_THE EXERCISE:_ Format everything from the start of the material down to the line containing "Action: 552,50" as a numbered list, skipping blank lines. Leave the pictures out of the answer.

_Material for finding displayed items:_
• • •

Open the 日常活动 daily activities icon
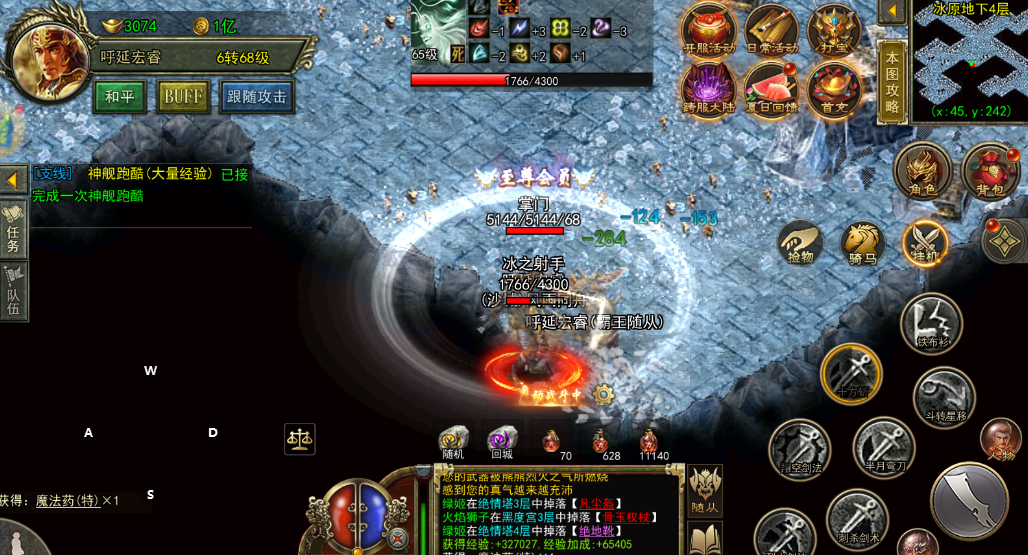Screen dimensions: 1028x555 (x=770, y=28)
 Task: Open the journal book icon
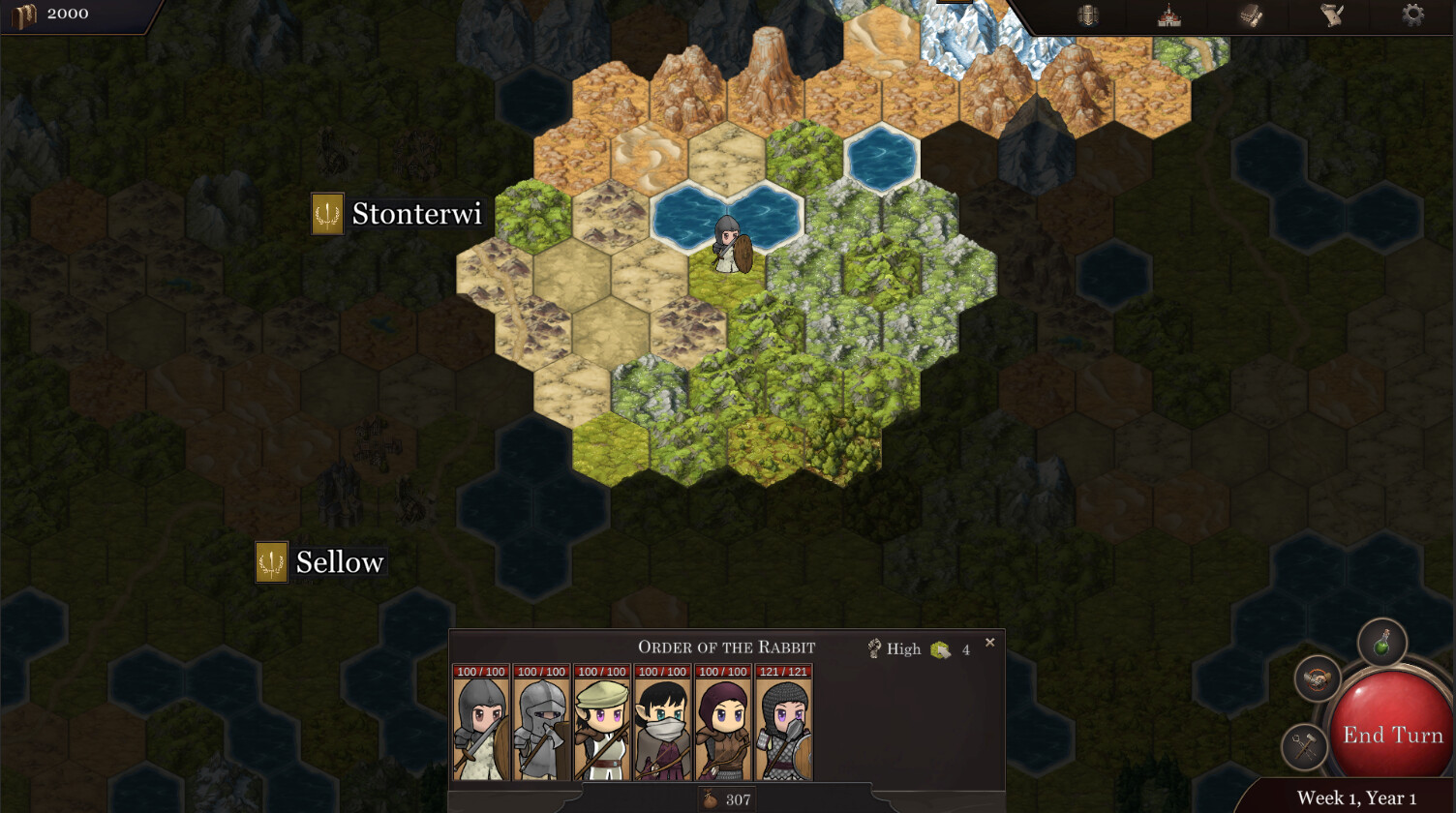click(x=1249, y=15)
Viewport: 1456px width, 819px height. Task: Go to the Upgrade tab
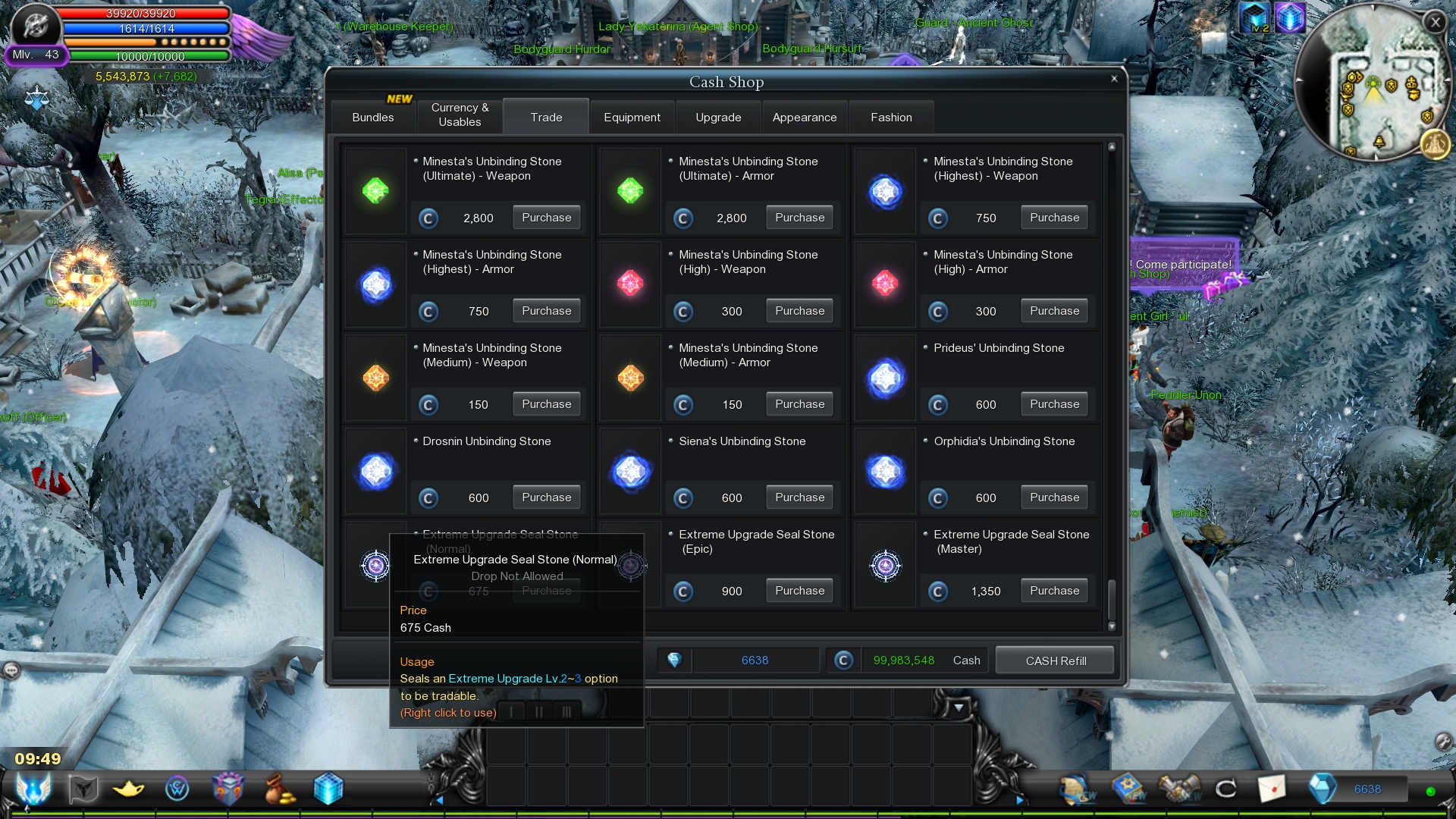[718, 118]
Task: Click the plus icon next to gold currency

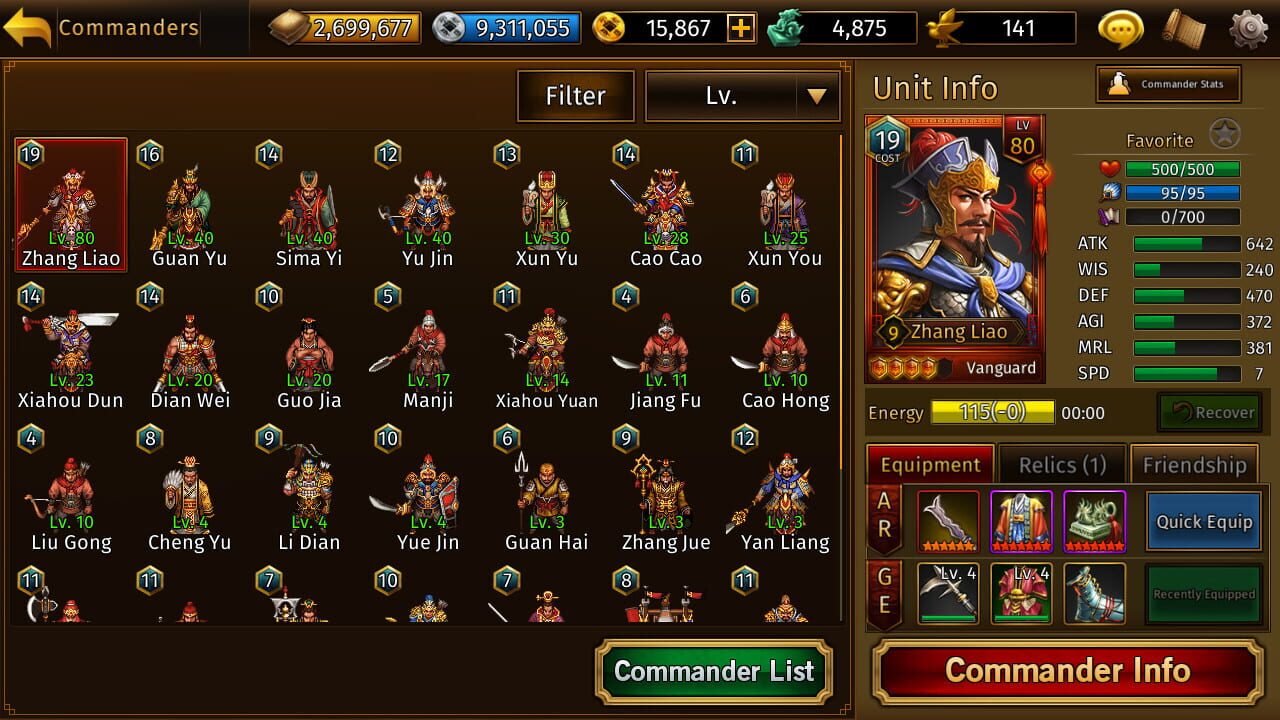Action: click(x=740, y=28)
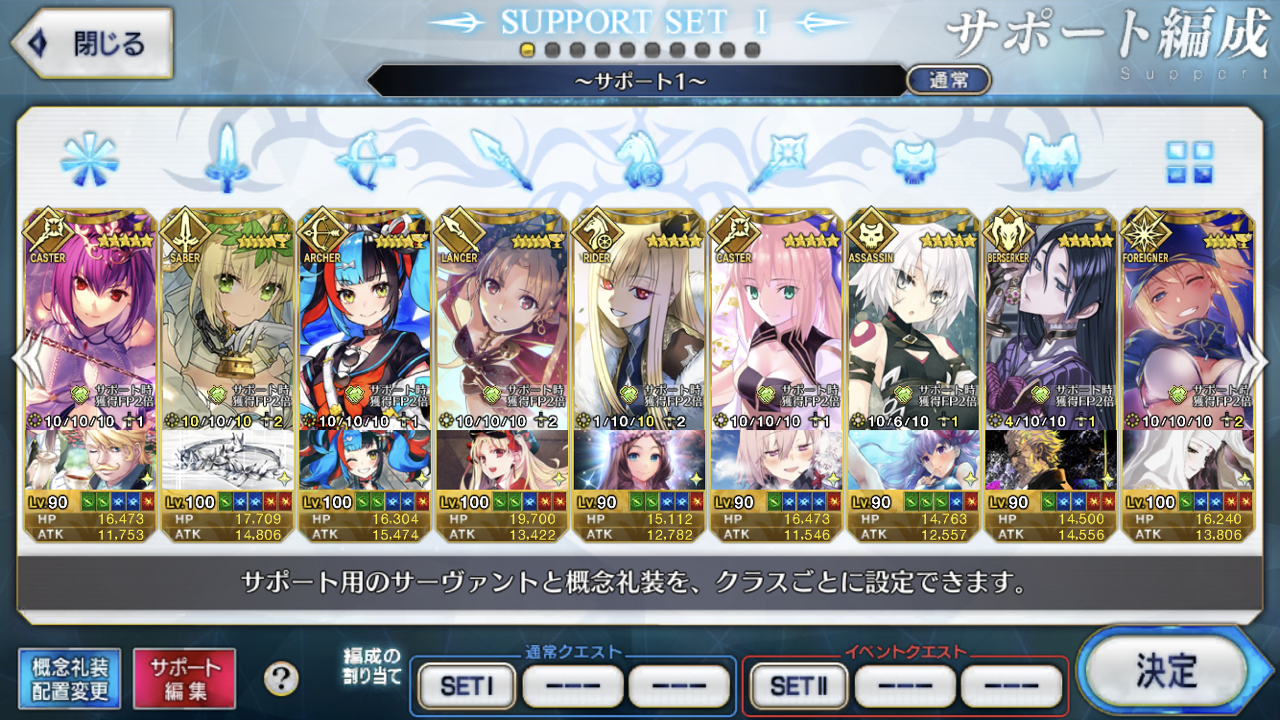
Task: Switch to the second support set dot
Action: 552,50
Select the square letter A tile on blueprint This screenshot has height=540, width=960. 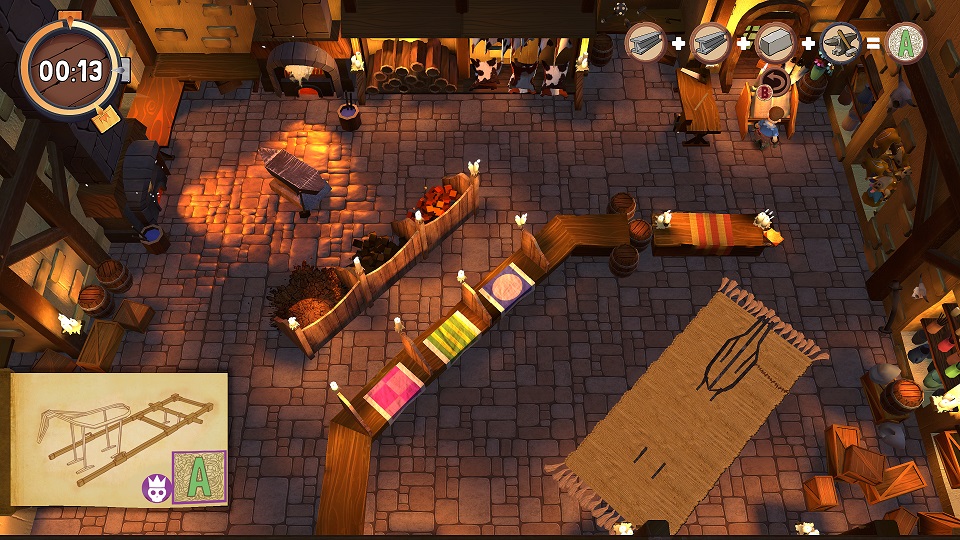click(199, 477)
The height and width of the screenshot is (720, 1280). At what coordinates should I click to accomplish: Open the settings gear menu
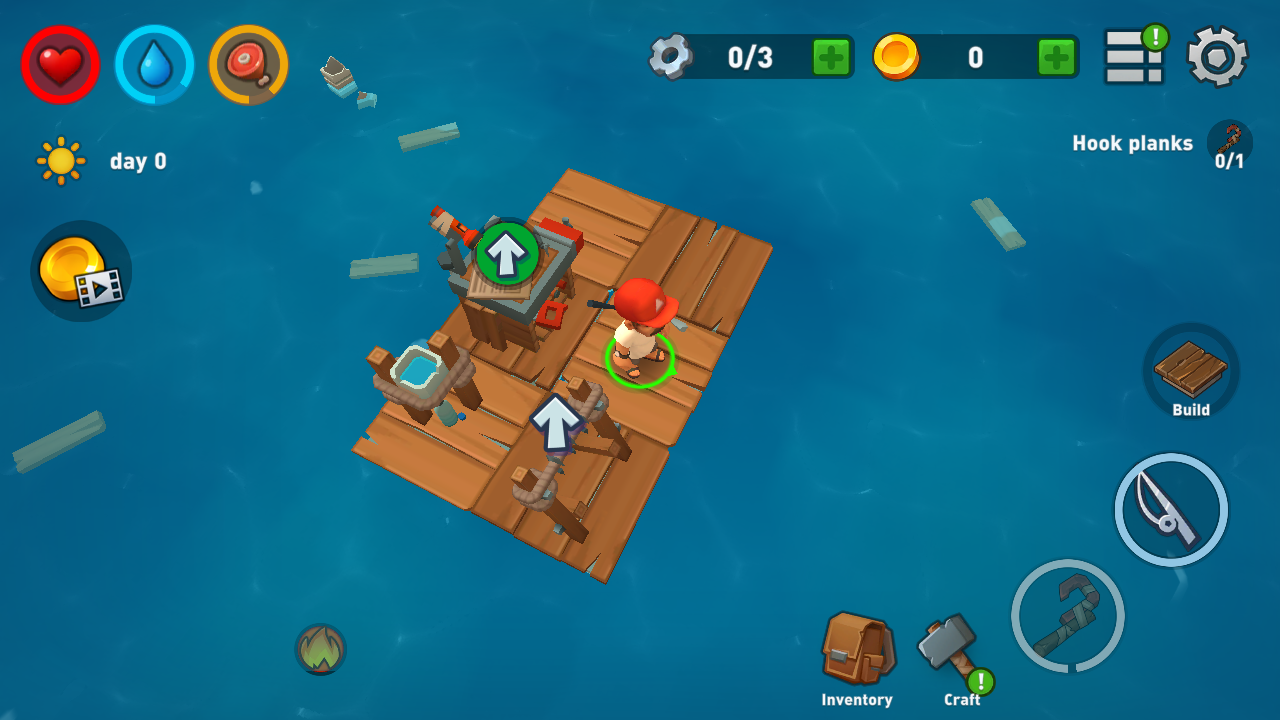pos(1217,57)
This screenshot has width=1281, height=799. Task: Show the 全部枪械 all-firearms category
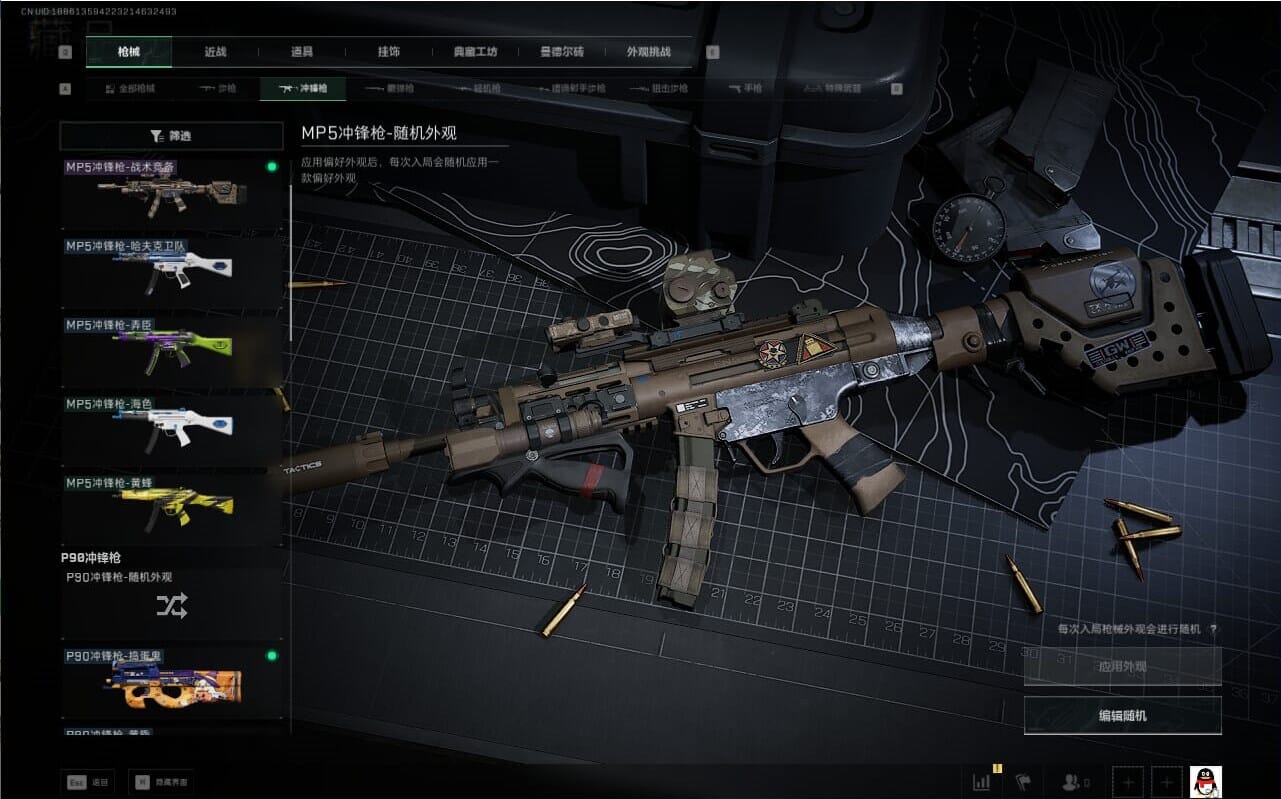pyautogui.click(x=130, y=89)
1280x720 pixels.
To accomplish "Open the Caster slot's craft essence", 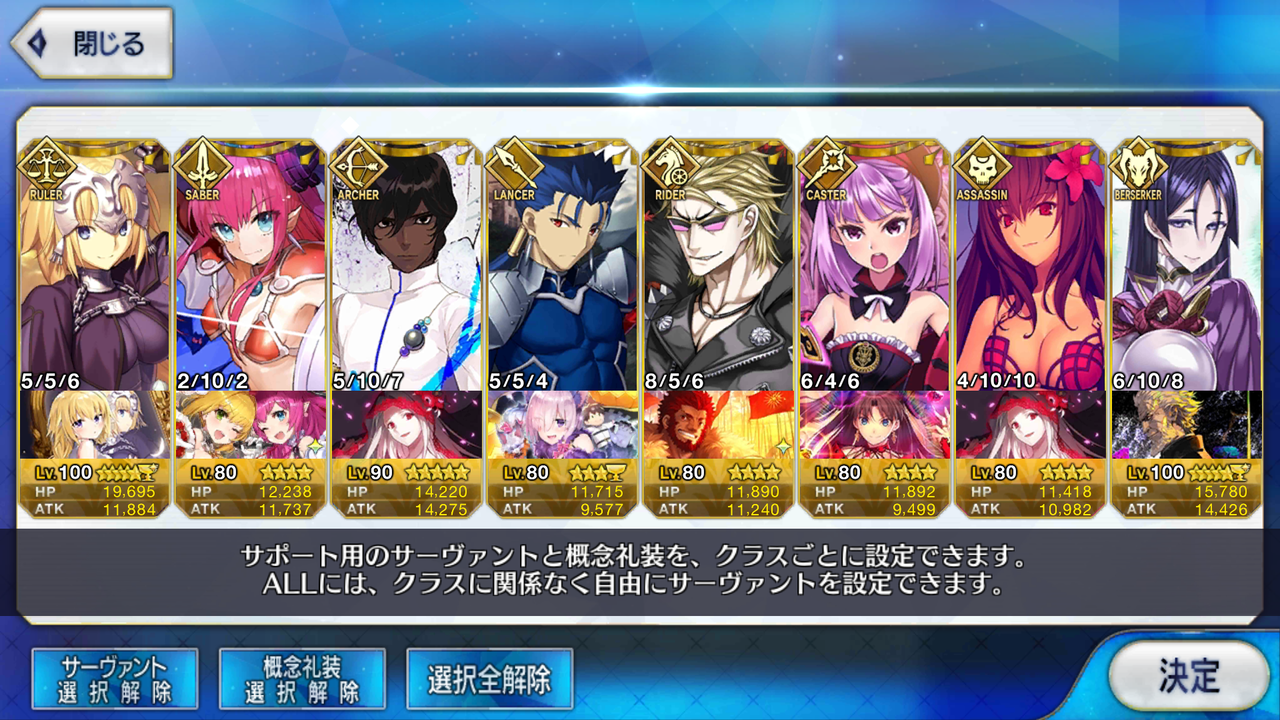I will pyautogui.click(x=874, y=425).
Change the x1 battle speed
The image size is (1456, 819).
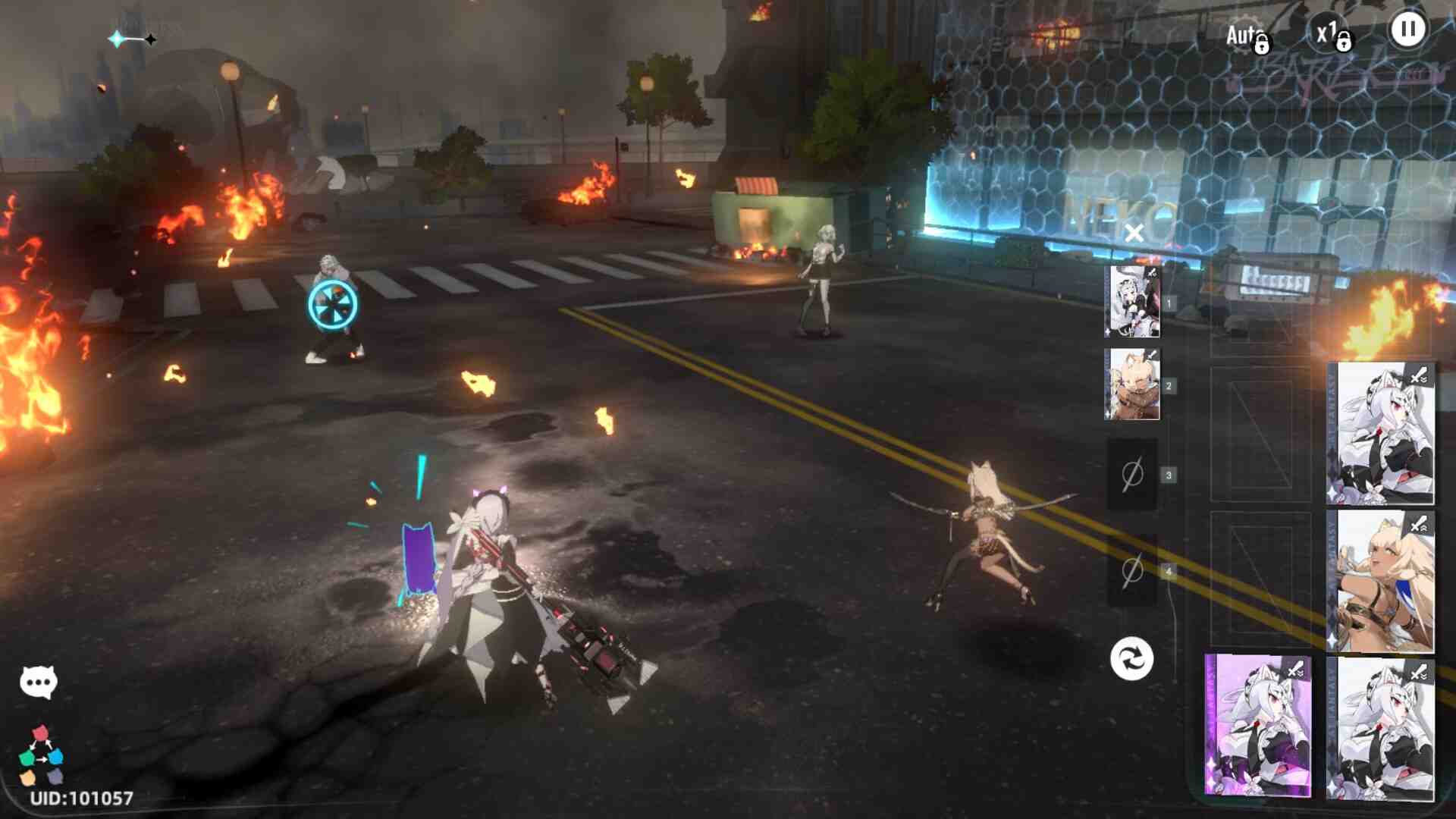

• • •

_THE ANSWER:_
1. Open the 日常活动 daily activities icon
2. Screen dimensions: 1028x555 (x=770, y=28)
3.  Task: Open the journal book icon
4. click(x=1249, y=15)
5. Viewport: 1456px width, 819px height. Task: Go to the Upgrade tab
6. [718, 118]
7. Task: Click the plus icon next to gold currency
8. Action: click(x=740, y=28)
9. Task: Switch to the second support set dot
10. Action: 552,50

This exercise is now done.